Instructions to follow —
Where a line holds the word "column", count it, then give only the total for the entries below.

Stored data entries —
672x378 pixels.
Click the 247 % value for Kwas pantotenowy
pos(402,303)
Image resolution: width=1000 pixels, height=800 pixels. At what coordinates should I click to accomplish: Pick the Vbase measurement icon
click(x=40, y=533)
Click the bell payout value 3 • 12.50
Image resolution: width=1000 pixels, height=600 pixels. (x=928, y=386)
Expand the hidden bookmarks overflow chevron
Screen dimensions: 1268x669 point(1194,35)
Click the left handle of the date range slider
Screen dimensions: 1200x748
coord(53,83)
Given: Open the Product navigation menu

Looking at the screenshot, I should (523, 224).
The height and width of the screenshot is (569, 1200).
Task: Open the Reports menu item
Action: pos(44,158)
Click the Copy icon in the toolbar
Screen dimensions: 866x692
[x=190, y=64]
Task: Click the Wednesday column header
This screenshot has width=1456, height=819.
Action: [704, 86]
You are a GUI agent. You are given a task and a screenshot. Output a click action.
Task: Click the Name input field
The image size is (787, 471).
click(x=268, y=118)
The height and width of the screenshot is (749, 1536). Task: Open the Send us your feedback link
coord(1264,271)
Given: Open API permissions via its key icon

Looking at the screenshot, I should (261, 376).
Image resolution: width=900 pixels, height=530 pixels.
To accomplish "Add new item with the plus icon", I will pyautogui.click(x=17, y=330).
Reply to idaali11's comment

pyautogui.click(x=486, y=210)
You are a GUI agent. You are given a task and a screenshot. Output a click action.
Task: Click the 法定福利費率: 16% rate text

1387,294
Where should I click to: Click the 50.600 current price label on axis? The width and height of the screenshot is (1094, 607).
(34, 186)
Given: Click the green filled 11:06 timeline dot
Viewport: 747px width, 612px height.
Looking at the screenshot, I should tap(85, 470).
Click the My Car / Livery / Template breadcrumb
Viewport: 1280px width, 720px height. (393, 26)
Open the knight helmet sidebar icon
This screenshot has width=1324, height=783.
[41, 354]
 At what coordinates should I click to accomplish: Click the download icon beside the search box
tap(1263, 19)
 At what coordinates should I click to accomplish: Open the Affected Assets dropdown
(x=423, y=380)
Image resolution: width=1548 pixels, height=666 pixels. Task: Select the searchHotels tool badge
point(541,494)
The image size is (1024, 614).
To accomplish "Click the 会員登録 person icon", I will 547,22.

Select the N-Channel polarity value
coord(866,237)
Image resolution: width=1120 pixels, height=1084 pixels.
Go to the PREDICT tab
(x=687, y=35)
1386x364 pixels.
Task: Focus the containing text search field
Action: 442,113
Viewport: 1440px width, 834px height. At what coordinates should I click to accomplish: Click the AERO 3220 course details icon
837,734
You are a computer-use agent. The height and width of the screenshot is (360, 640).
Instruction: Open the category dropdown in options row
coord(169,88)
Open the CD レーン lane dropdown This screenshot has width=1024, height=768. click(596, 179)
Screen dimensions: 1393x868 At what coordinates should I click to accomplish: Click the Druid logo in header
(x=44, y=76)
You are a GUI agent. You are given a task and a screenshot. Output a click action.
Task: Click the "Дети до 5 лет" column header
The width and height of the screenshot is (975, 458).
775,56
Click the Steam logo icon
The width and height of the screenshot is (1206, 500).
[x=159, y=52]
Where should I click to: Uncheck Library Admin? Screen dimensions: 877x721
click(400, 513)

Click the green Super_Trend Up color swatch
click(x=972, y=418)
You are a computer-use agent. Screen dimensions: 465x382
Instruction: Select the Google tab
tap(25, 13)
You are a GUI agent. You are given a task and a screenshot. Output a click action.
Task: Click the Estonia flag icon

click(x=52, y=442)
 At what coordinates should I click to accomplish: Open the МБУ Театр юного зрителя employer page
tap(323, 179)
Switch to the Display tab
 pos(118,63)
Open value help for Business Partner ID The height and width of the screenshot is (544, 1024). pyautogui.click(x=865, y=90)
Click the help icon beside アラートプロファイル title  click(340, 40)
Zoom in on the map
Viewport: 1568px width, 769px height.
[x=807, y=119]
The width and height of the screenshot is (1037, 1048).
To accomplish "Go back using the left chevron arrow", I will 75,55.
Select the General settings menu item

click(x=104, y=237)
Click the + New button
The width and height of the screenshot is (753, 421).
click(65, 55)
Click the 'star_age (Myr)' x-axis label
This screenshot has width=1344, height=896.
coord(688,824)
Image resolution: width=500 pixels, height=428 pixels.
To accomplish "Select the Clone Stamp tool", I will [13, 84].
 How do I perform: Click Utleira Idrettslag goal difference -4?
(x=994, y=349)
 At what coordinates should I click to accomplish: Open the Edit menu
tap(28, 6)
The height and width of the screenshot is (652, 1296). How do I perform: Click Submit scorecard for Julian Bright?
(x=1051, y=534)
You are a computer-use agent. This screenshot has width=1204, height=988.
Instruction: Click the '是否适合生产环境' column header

Exercise solution —
3